By Emma Bailey
After last year's austerity budgets, this was a budget to show the world that "Britain is open for business."
A number of measures were announced that will be welcomed by the business community, including a further unexpected reduction in the rates of corporation tax, the broadening of the availability of enterprise investment scheme (EIS) and venture capital trust (VCT) reliefs and the increase in the lifetime limit for entrepreneurs relief.
George Osborne surprised business by announcing that, in addition to the already planned reductions in the rate of corporation tax, the rate would fall by a further 1% to 26% for the tax year commencing 1 April 2011, falling eventually to 23% in by the tax year beginning 1 April 2014.
Following on from the report of the Office for Tax Simplification, which recommended retaining and simplifying EIS and VCT reliefs so as to encourage investment in SMEs at a time when bank lending is in short supply, the changes announced by the Chancellor make the reliefs much more widely available.
In particular, from 6 April 2011, the rate of EIS income tax relief will rise to 30% (from 20% currently) and, from 6 April 2012, more companies will qualify for EIS/VCT investment and the amount that can be invested annually will increase. Consultation on further simplification is also promised, including on giving additional support through EIS for seed investment.
The Chancellor also announced that legislation will be included in Finance Bill 2011 to increase the lifetime limit on gains qualifying for entrepreneurs' relief from £5 million to £10 million with effect from 6 April 2011.

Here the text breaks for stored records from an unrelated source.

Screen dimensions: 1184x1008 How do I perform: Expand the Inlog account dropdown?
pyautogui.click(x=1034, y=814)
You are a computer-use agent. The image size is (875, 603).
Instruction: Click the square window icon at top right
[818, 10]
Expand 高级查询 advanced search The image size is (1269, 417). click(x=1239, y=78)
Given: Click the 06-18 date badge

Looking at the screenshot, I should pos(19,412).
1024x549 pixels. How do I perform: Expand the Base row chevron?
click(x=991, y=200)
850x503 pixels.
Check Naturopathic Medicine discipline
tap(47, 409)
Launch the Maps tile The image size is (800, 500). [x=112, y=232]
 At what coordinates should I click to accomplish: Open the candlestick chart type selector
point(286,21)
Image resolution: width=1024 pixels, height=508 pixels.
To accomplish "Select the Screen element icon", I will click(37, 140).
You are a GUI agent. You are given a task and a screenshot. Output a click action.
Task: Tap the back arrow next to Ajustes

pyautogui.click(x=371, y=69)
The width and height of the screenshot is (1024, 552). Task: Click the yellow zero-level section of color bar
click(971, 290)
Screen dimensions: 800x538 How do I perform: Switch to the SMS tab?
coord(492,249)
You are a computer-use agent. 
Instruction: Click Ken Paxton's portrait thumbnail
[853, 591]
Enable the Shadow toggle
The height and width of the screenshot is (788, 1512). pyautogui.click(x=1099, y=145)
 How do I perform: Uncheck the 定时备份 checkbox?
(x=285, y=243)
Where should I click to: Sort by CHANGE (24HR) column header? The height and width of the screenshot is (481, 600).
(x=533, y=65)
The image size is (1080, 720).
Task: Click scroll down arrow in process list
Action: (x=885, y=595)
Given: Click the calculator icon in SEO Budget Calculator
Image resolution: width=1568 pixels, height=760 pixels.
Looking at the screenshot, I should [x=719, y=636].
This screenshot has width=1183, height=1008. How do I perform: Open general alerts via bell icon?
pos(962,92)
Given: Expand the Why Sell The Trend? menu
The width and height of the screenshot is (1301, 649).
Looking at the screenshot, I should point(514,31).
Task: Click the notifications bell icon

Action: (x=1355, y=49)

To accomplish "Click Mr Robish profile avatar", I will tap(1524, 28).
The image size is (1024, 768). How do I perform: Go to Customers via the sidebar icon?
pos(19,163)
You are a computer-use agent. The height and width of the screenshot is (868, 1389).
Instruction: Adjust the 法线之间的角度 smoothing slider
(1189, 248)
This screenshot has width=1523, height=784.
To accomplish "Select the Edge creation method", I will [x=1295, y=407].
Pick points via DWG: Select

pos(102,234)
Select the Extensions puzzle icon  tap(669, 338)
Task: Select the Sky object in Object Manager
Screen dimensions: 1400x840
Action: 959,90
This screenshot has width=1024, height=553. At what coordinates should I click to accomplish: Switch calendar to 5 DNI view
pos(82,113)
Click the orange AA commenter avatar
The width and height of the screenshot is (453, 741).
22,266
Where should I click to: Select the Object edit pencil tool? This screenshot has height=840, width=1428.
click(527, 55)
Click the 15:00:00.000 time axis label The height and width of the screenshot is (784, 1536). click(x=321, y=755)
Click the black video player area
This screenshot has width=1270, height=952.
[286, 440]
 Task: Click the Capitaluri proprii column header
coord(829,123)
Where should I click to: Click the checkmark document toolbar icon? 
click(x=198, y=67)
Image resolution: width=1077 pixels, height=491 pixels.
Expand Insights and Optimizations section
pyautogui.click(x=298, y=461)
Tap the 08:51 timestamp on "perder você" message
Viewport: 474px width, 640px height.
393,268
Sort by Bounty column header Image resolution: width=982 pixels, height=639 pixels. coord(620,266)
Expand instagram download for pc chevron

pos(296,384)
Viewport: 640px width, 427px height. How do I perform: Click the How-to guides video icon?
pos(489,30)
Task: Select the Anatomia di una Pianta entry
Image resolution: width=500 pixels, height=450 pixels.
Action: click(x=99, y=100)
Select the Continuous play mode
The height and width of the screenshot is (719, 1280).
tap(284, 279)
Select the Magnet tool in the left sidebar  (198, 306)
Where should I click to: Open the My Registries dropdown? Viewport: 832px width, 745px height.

The proposed consultation on the alignment of income tax and NICs is also welcome (though it is recognised that any reform will take a number of years), as is the introduction of a statutory residence test (though we await further details). Much needed clarification is also given as to the operation of the disguised remuneration rules. Less helpful is the announcement that IR35 will be retained for personal service companies (though simplification and clarification is promised). And as expected, a raft of little used reliefs will be abolished which should reduce the compliance burden on companies.
Emma Bailey is a Partner at Fox Williams LLP.